(Stored records)
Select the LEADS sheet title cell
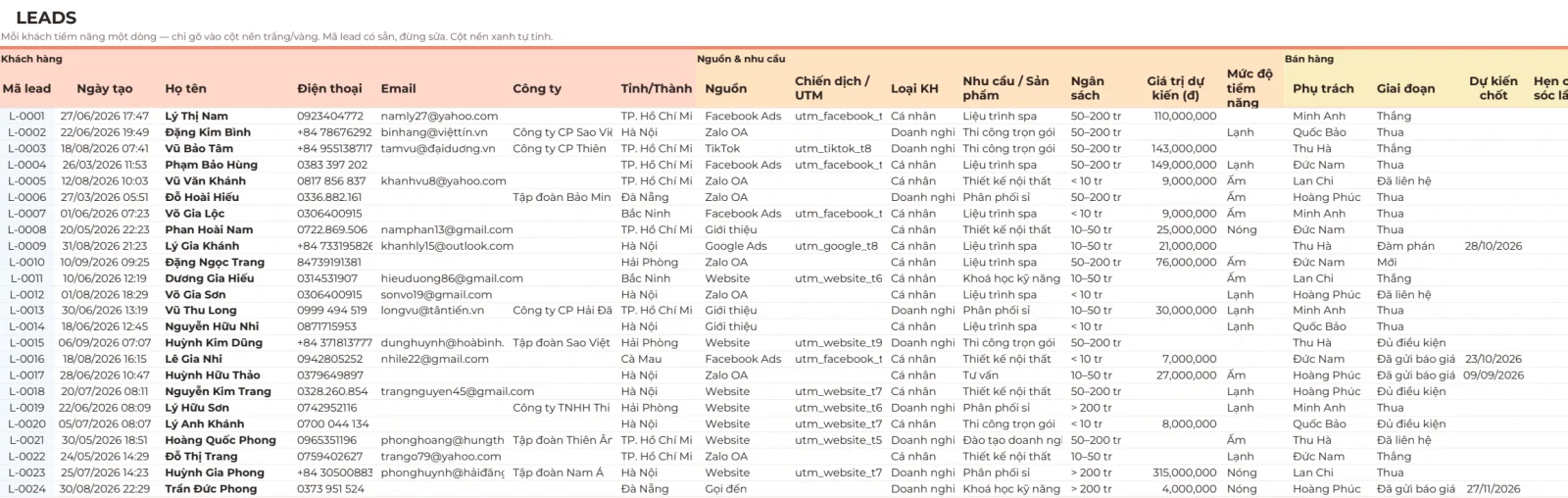This screenshot has width=1568, height=498. point(46,18)

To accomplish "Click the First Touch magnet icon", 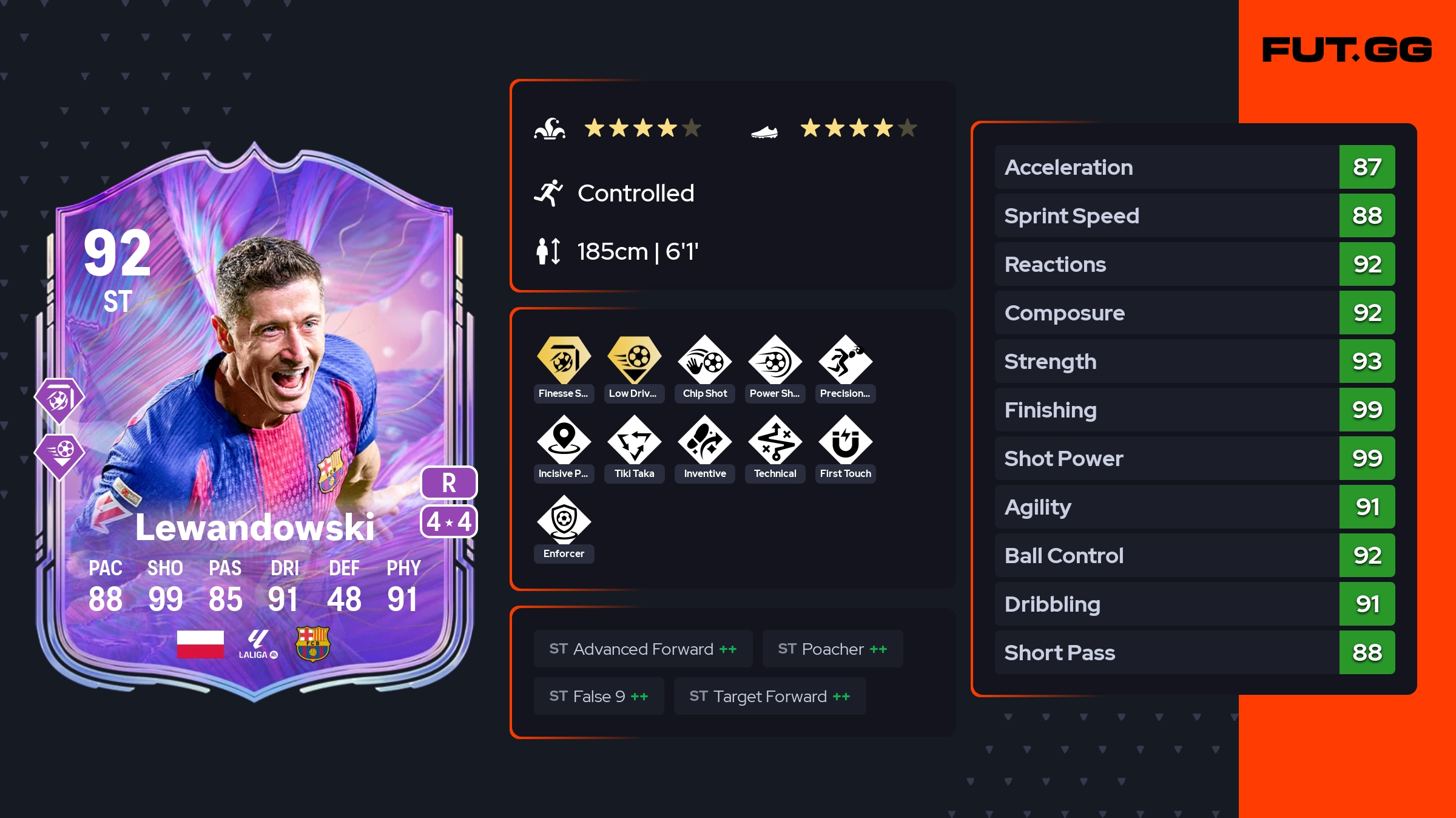I will coord(845,441).
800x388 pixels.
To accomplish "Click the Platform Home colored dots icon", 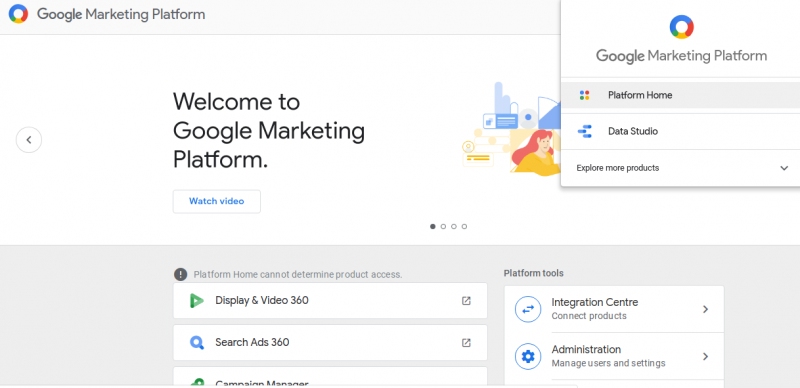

WORK TO COMPLETE
Transcribe exactly the span of lines from the line holding "800x388 pixels." through the last line above, both included. Pictures stay out.

EXERCISE RESPONSE
800x388 pixels.
To accomplish "Click the Platform Home colored dots icon", 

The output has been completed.